--- What is expected ---
Extend the article comparing Polars and Pandas, picking up right after its final sentence.

--- Passage shown ---

========

5. Pandas 2.2 — How Far Did It Catch Up With the PyArrow Backend?

Pandas introduced the PyArrow backend in 2.0 (2023) and stabilized it in 2.2 (2024). As of 2026, Pandas 2.2.x is the de-facto standard while 3.0 has been in a long beta.

Turning On the Arrow Backend

import pandas as pd

# Option A — explicit Arrow dtypes
df = pd.read_parquet("sales.parquet", dtype_backend="pyarrow")

# Option B — set a Series dtype to Arrow
s = pd.Series([1, 2, None], dtype="int64[pyarrow]")

What you gain:

• String columns become genuinely fast and use much less memory.
• An int column with nulls no longer silently promotes to float (Int64[pyarrow] is nullable).
• Date and time stay as Arrow timestamps.
• Zero-copy interop with DuckDB, Polars, Spark.

What Pandas 2.2 Still Cannot Do

• No lazy evaluation. Everything is eager. Predicate pushdown only via read_parquet(filters=).
• No query optimizer. Pandas runs operations in the order you wrote them.
• Single-threaded inside the GIL by default. You opt into numba, numexpr, or pyarrow.compute case by case.
• No expression API. Composing multi-column expressions inside a group-by stays awkward.
• Huge API surface. Pandas is a sprawling dictionary; a lot of implicit magic happens.

To summarize: the data structures moved to Arrow, but the execution engine is still 1990s imperative. That gap is why Polars wins even on the same Arrow foundation.

6. Polars vs Pandas — The Full Comparison Matrix

The same task, side by side in both libraries.

6.1 Read Parquet, Filter, Group-By

Pandas:

import pandas as pd

df = pd.read_parquet("sales.parquet", dtype_backend="pyarrow")
kr = df[df["country"] == "KR"]
result = (
    kr.groupby("user_id", as_index=False)["amount"]
      .agg(["sum", "mean", "count"])
)

Polars (lazy):

import polars as pl

result = (
    pl.scan_parquet("sales.parquet")
      .filter(pl.col("country") == "KR")
      .group_by("user_id")
      .agg([
          pl.col("amount").sum().alias("total"),
          pl.col("amount").mean().alias("avg"),
          pl.col("amount").count().alias("n"),
      ])
      .collect()
)

The line counts look similar, but the plan-level work is not. Polars pushes the filter into the scan and only reads three columns off disk.

6.2 Join

Pandas:

merged = pd.merge(orders, users, on="user_id", how="left")

Polars:

merged = orders.lazy().join(users.lazy(), on="user_id", how="left").collect()

A Polars join is parallel hash-join by default. The gap widens fast as the data grows.

========

--- Given data ---
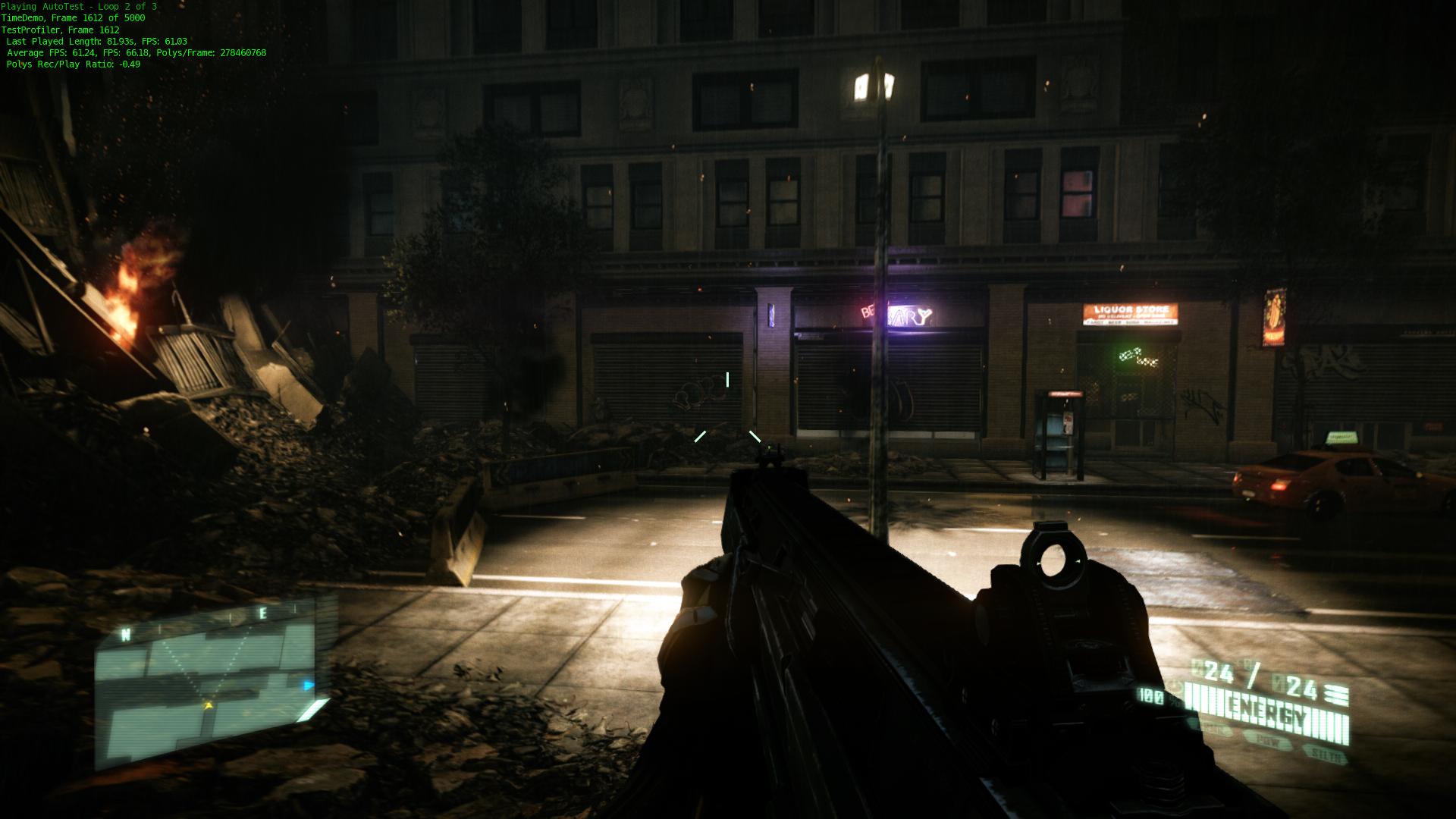Image resolution: width=1456 pixels, height=819 pixels.
Task: Click the yellow player arrow on minimap
Action: (209, 705)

========

--- Task output ---
6.3 Window Functions

Pandas:

df["avg_country"] = df.groupby("country")["amount"].transform("mean")
df["rank_in_country"] = df.groupby("country")["amount"].rank(method="dense")

Polars:

df = df.with_columns([
    pl.col("amount").mean().over("country").alias("avg_country"),
    pl.col("amount").rank(method="dense").over("country").alias("rank_in_country"),
])

If you group multiple windows into a single plan, Polars computes each partition only once.

6.4 The Comparison Matrix

On raw performance Polars wins decisively. Add ecosystem integration, learning material and legacy and Pandas still has the safety edge.

7. TPC-H Benchmarks — The Real Numbers

The Polars team publishes its own runs of all 22 TPC-H queries (see the Polars benchmark page; concrete numbers depend on SF, hardware and version, so this table is shape-only and meant to anchor decisions, not replace the originals).

Key observations:

• Polars and DuckDB are in the same league on a single node — query optimizer plus Arrow plus multi-core. Pandas trails far behind.
• If you need distribution, you reach for Dask, Spark or Ray. Polars optimizes for single-node (or one large cloud VM).
• For SQL-style analytics like TPC-H, DuckDB tops the chart most often. For a dataframe API, Polars wins.

Benchmarks live and die on "which workload". The table is a starting point, not the verdict.

8. Polars vs DuckDB — Two Faces of the Same Engine

This is the most interesting comparison of 2026. Both are Arrow-native, both are vectorized columnar engines, both massacre large data on a single node. The interface is what differs.

• DuckDB — an embeddable SQL engine. duckdb.sql("SELECT ... FROM parquet_scan('sales.parquet') WHERE ..."). Heavy analytical SQL and OLAP. Windowing, complex joins and subqueries are unmatched.
• Polars — a dataframe API. Declarative dataframe with expressions.

# Same task, two interfaces
# DuckDB
import duckdb
result = duckdb.sql("""
    SELECT user_id, SUM(amount) AS total
    FROM 'sales.parquet'
    WHERE country = 'KR'
    GROUP BY user_id
""").to_df()

# Polars
import polars as pl
result = (
    pl.scan_parquet("sales.parquet")
      .filter(pl.col("country") == "KR")
      .group_by("user_id")
      .agg(pl.col("amount").sum().alias("total"))
      .collect()
)

Where DuckDB Wins

• Complex multi-table joins, deep CTEs, correlated subqueries — SQL reads more naturally.
• Analysts already write SQL — zero cognitive cost.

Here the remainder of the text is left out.